> [EXERCISE REQUIREMENTS] In the records below, begin at the line that has "Open the Missing" and stop after the line that has "Task: Click Copa"; quote those lines verbatim and nothing more.

★ ★ ★ ★

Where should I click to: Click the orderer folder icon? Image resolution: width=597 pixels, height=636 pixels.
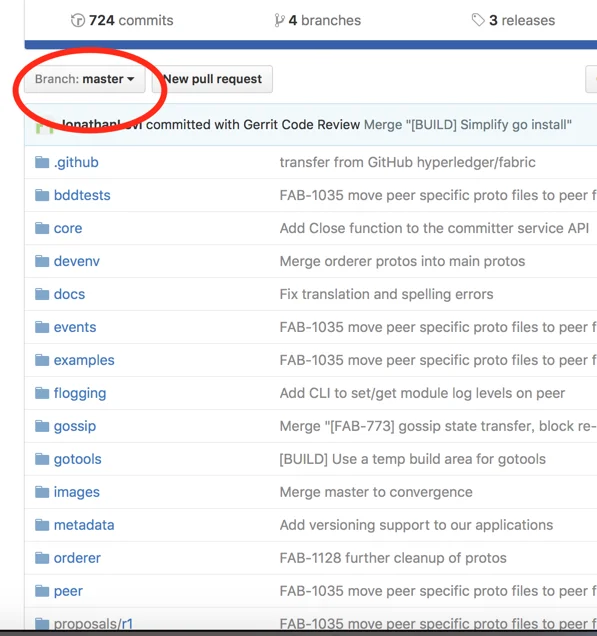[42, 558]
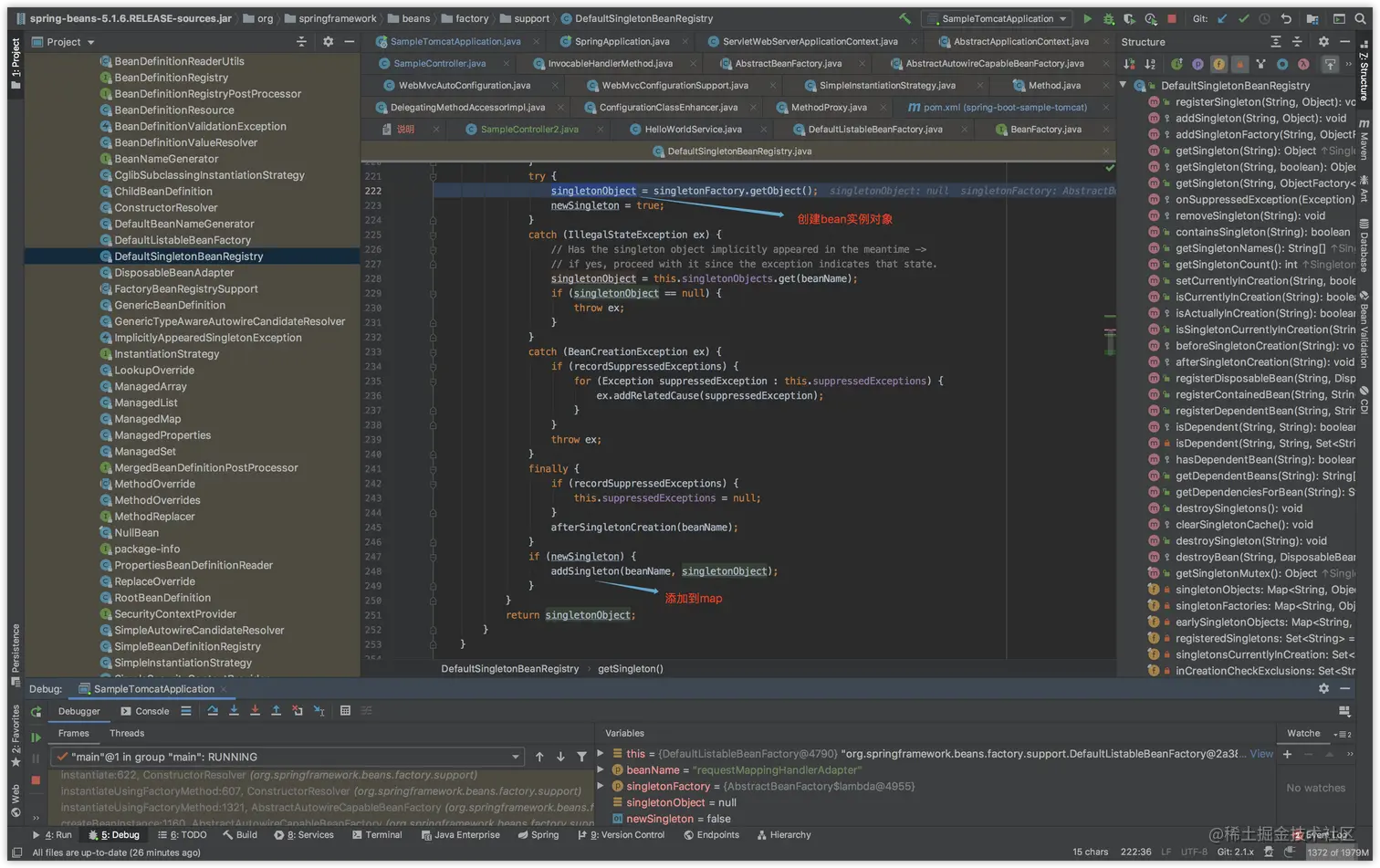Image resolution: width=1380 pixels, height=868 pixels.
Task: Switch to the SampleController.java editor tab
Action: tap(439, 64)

★ ★ ★ ★

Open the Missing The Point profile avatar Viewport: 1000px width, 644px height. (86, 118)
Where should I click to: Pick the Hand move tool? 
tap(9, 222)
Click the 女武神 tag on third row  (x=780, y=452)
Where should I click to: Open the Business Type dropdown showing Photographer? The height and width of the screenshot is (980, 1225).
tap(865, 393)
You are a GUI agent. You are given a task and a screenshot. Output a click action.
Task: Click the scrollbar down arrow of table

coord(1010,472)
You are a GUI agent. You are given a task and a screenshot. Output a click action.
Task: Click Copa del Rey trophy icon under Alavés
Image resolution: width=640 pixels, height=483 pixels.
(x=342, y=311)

★ ★ ★ ★

> [TASK OUTPUT]
Open the Missing The Point profile avatar Viewport: 1000px width, 644px height. (86, 118)
Where should I click to: Pick the Hand move tool? 
tap(9, 222)
Click the 女武神 tag on third row  (x=780, y=452)
Where should I click to: Open the Business Type dropdown showing Photographer? The height and width of the screenshot is (980, 1225).
tap(865, 393)
You are a GUI agent. You are given a task and a screenshot. Output a click action.
Task: Click the scrollbar down arrow of table

coord(1010,472)
You are a GUI agent. You are given a task and a screenshot. Output a click action.
Task: Click Copa del Rey trophy icon under Alavés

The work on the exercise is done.